TASK MATERIAL →
══════
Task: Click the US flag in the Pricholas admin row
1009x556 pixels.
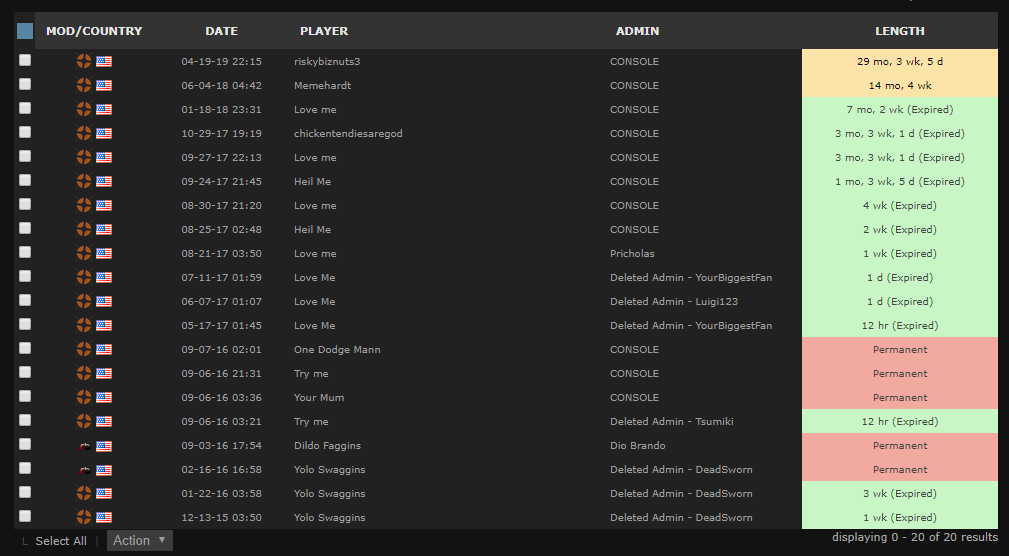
══════
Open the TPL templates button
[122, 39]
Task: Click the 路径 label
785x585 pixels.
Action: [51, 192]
══════
WORK ORDER → Within the material above, extract exactly the lines that start at the line containing "Task: Click the US" and stop after the line containing "1009x556 pixels.", and only those.

OUTPUT OF THE EXERCISE →
Task: Click the US flag in the Pricholas admin row
1009x556 pixels.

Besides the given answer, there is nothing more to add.